La investigadora de Wageningen University, en Países Bajos, también tiene un buen consejo para los criadores de cerdos que quieren reducir el comportamiento de morder, tales como morder la cola: “es dar un medio ambiente de enriquecimiento”.
Los efectos genéticos indirectos (IGES) son los efectos hereditarios que un individuo tiene sobre el fenotipo de sus interlocutores sociales. La selección para GIE ha sido propuesta como un método para reducir los comportamientos nocivos, en particular la agresión.
Sin embargo, rara vez se han estudiado los mecanismos detrás de IGEshave, aclara la investigadora Irene Camerlink. “Nuestro objetivo fue evaluar el comportamiento de los cerdos que se han seleccionado de forma divergente por GIE en el crecimiento (IGEg).”

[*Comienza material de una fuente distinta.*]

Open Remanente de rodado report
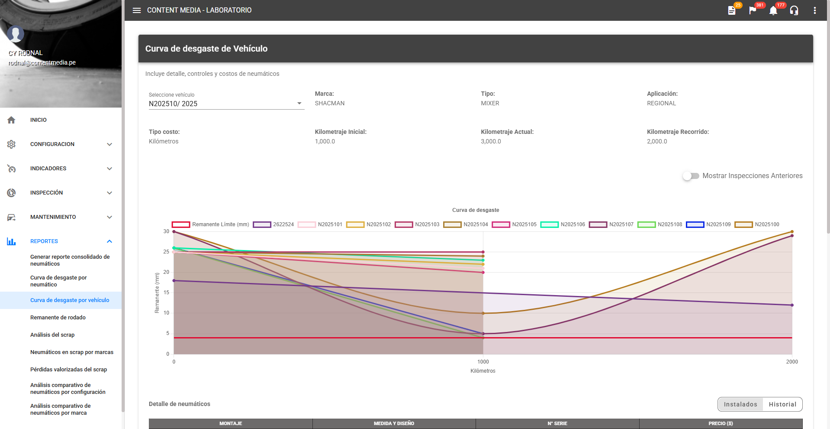830x429 pixels. pos(58,318)
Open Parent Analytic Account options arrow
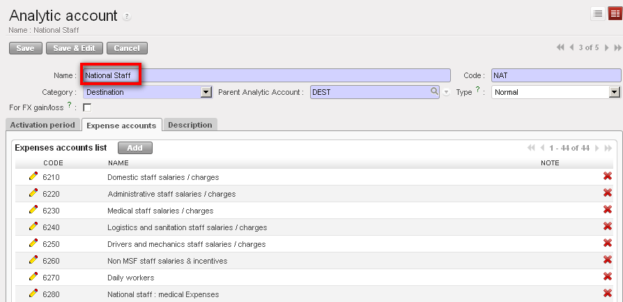Image resolution: width=623 pixels, height=302 pixels. pyautogui.click(x=446, y=92)
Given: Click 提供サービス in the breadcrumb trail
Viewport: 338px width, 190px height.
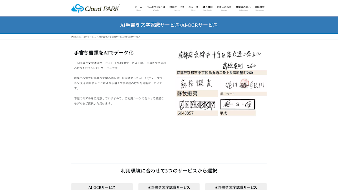Looking at the screenshot, I should coord(89,37).
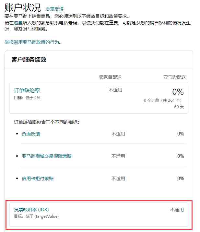Screen dimensions: 200x232
Task: Click the 账户状况 page title
Action: pyautogui.click(x=23, y=8)
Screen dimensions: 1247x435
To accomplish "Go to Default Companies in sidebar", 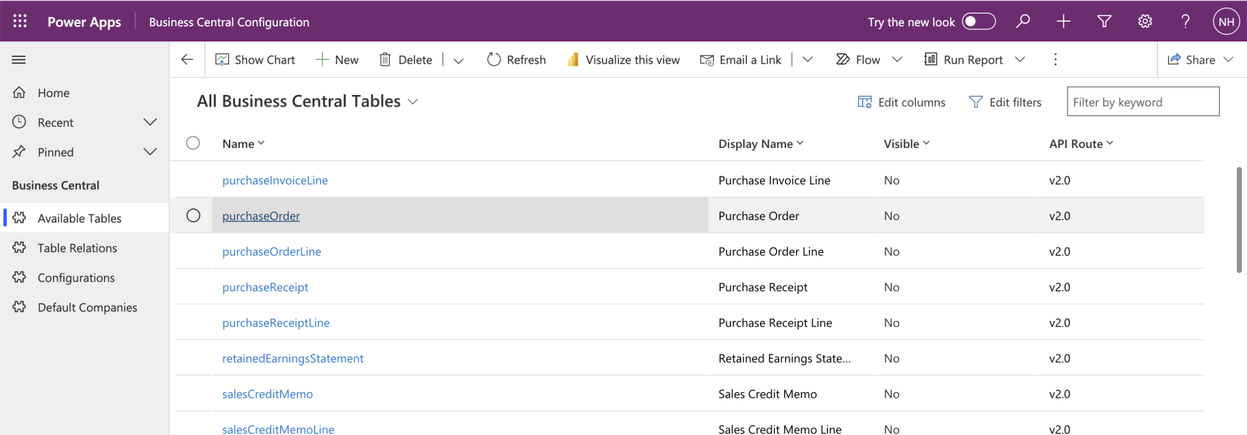I will pos(87,307).
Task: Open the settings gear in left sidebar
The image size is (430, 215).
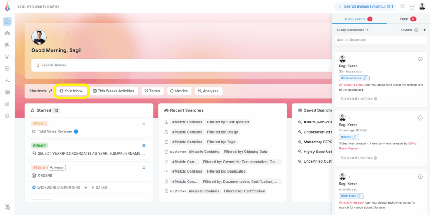Action: tap(7, 116)
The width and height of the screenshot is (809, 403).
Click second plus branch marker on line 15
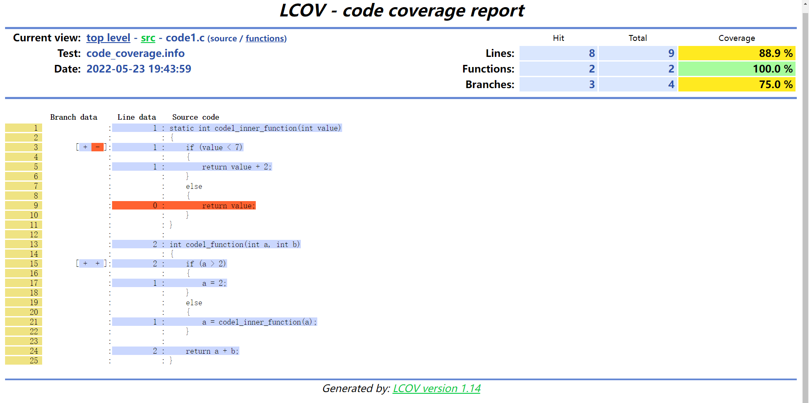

En un experimento de selección en única generación, Irene estudió 480 descendencia de cerdos que habían sido seleccionados para IGEg relativamente alta o baja (para ampliar el contraste) y alojadas en grupos homogéneos IGEg en cualquiera ambiente estéril (convencional) o enriquecidos con serrín y paja.
Se registraron todos los tipos de comportamientos. Los dos grupos distintos de IGEg no difirieron en la mayoría de los comportamientos, pero mostraron un comportamiento menos mordaz.

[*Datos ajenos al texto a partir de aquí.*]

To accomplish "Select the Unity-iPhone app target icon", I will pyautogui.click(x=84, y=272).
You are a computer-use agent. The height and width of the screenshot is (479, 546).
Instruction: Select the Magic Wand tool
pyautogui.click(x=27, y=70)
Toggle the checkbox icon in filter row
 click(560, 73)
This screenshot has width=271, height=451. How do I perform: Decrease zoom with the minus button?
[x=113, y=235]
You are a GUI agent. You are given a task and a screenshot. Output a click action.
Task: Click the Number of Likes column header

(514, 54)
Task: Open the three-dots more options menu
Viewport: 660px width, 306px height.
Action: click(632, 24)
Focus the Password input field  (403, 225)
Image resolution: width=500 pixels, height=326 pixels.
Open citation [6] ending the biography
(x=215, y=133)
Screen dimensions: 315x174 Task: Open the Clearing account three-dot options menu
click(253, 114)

Menos morder en cerdos, y por lo tanto menos daño y agresión
Los cerdos seleccionados por tener un efecto positivo en el crecimiento de sus miembros del grupo realizaron menos mordidas agresivas y unilateralmente mostraron considerablemente menos agresión a la reunión con los miembros del grupo familiar después de 24 horas de separación para una prueba de reagrupamiento.
Ellos muestran menos mordidas en las oreja con sus compañeros de corral y son menos mordaz con los objetos que figuran en el medio ambiente.
Los cerdos con un alto IGEg tenían menos daño de cola, lo que sugiere una reducción de morderse la cola. Esta es una buena noticia para los porcicultores que quieren reducir el comportamiento de morder en los cerdos y de las organizaciones de cría, ya que esto ayuda a mejorar el registro preciso de los valores genéticos.
Otra conclusión clara de esta investigación fue el efecto positivo del ambiente enriquecido, por ejemplo, inclusión de paja en el corral. “Los cerdos mantenidos en condiciones de corral enriquecidos mostraron considerablemente menos daño de cola”, de acuerdo con Irene.
Los cambios en el comportamiento de morder entre los cerdos seleccionados para IGEg no fueron influenciados por interacciones G × E en relación con el nivel de enriquecimiento ambiental. Es probable que la selección en IGEg se dirija a una estrategia de comportamiento, en lugar de un solo rasgo de comportamiento tal como la agresividad.
Fuente: Irene Camerlink, Wageningen University & Razas Porcinas.